Does Learning Card Tricks Make You Smarter Than Playing Solitaire?

Have you ever watched someone play solitaire? Have you ever played it yourself? At first, people playing this card game devote an extreme amount of mental intent, but as they play on, they move the cards quite quickly, anticipating what’s coming next, and being ready for any possible move. At some point they become so good at the game, they do it on autopilot, and they can carry on a conversation on the phone, or with a group of people talking around the coffee table. Even people who do this in the office when they should be working, are able to also complete their tasks, even if it is in a haphazardly manner.

When folks play solitaire how much of their mind is really active? Well it turns out that in the first 10 to 15 minutes, their mind is very active as reported by an fMRI brain scanner, but much like someone watching TV their attention span becomes slacking overtime. Those who have played solitaire under strict observation in research studies show they are also prone to make mistakes, get bored, or even cheat just so they can finish and quit. Some people play solitaire just to pass the time, similar to people who smoke cigarettes and become addicted to nicotine because it does affect their brain and their sense of time.

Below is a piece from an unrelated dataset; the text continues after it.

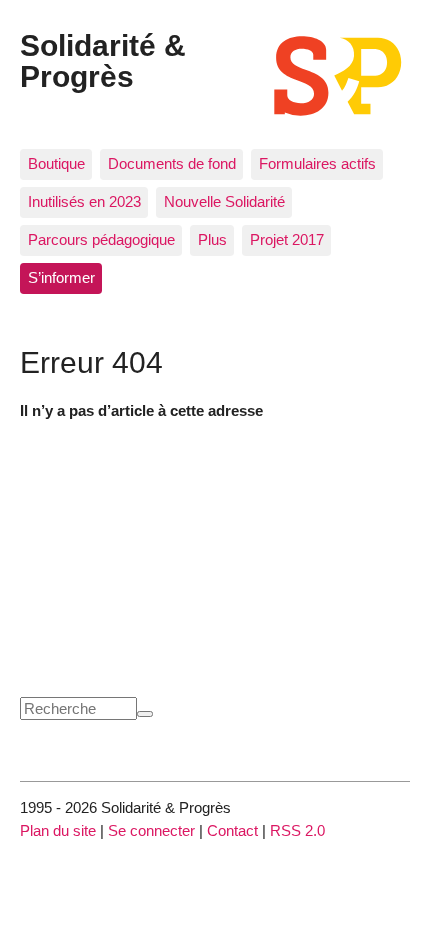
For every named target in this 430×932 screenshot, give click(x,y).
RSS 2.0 (297, 830)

Did you know that people that practice card tricks and magic tricks also have similar attributes on a brain scanner? That’s interesting isn’t it? Why you think this is? Much of it has to do with the dexterity of their fingertips as they are playing with the cards. In a game of solitaire the same thing occurs when doing card tricks because you have to be more careful, and each hand movement must be precise. The brain scanner shows this, moments of extreme concentration, and then flat periods with not much of anything. Isn’t it interesting that the solitaire player goes through the same process?

Even more interesting is that as the card trick player commits that trick to memory, and as he or she does it over and over again, their brain lights up less, and less each time they do the same trick. Why is this? Could it be because they are committing these motions to memory? Just as a martial artist might do? Muscle memory if you will? It is an intriguing thought isn’t it, and yet when was the last time you thought about this while you are playing Solitaire? Please consider all this and think on it.